(DATA EXCERPTS)
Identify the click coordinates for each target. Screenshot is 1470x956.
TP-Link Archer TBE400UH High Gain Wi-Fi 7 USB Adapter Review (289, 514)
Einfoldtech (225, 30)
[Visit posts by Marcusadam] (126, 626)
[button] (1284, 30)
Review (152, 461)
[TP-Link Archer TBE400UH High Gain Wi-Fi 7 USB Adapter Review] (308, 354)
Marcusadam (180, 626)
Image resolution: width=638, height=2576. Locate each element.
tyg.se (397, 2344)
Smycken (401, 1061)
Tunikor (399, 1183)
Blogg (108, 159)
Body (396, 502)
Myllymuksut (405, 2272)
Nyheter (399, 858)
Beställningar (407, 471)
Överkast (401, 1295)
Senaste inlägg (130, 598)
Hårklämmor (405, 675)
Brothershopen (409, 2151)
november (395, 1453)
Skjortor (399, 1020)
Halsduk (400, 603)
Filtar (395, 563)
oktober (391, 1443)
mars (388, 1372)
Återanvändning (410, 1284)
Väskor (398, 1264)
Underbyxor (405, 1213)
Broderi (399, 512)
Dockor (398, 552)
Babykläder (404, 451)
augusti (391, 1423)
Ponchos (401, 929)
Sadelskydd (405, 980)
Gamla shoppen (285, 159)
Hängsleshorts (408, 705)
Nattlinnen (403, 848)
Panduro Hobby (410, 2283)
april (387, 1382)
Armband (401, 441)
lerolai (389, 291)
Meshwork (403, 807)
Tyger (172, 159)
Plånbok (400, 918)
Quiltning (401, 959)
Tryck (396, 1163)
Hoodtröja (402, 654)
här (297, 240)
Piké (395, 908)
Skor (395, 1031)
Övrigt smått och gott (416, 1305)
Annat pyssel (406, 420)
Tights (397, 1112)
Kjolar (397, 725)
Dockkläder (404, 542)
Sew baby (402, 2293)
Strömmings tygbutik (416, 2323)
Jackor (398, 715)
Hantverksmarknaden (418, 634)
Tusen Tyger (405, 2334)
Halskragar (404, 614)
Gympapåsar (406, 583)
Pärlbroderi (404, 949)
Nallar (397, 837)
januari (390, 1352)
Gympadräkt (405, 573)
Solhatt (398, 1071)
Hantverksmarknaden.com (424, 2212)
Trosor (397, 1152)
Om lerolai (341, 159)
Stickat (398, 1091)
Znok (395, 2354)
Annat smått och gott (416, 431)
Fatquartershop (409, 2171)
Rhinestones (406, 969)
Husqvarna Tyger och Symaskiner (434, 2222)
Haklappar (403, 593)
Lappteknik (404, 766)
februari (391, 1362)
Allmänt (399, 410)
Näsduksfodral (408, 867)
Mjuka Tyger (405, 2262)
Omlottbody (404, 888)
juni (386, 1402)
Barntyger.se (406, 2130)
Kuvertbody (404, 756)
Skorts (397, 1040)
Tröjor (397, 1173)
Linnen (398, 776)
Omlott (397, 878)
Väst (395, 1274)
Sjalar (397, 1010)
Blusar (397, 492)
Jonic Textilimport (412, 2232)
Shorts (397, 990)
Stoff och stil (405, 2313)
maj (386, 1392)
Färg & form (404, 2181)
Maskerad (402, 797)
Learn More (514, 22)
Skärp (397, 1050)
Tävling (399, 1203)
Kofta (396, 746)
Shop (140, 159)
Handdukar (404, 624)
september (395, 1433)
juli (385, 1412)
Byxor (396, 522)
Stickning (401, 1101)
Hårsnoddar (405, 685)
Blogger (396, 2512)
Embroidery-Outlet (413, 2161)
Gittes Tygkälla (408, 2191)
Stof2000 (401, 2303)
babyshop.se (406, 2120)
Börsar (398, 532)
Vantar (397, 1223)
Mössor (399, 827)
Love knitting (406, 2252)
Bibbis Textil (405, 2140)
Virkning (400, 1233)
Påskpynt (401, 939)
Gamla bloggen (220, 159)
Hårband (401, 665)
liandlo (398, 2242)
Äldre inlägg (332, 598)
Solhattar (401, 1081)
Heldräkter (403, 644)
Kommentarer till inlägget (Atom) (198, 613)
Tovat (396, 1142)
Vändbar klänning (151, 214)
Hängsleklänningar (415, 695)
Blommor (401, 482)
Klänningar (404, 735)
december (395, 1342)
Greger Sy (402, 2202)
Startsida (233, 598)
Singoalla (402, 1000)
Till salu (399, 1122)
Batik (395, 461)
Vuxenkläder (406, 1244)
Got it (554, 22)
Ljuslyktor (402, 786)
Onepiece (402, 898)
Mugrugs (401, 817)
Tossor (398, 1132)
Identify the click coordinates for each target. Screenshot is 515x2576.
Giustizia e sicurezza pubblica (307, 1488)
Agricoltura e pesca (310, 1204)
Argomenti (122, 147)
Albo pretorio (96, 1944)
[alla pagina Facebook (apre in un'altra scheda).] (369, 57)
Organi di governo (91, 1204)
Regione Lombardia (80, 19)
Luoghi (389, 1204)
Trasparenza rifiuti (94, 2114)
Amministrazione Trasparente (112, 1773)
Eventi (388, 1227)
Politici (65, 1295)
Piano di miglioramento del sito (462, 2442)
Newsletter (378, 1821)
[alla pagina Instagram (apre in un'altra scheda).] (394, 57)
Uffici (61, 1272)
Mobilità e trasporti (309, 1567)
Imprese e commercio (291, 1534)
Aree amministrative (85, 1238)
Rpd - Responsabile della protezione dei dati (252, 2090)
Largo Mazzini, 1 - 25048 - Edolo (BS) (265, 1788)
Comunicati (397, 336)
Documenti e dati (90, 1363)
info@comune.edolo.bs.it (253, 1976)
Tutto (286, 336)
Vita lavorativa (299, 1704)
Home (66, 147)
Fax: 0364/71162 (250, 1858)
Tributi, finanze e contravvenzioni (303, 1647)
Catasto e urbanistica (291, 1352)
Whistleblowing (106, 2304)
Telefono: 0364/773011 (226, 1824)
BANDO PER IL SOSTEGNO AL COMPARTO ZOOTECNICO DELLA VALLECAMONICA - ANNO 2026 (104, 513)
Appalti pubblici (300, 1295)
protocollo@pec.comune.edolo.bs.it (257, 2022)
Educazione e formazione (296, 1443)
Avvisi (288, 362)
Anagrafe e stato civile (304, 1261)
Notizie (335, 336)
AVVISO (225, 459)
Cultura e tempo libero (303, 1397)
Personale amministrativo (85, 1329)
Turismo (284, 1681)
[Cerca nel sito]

(TASK DIRECTIONS) Pull each line holding "coordinates" out of the listing.

(ANSWER FOR THIS EXERCISE)
Identify the click coordinates for each target. Screenshot is 1470x956.
Identify the click coordinates for each target. Screenshot is 515x2576.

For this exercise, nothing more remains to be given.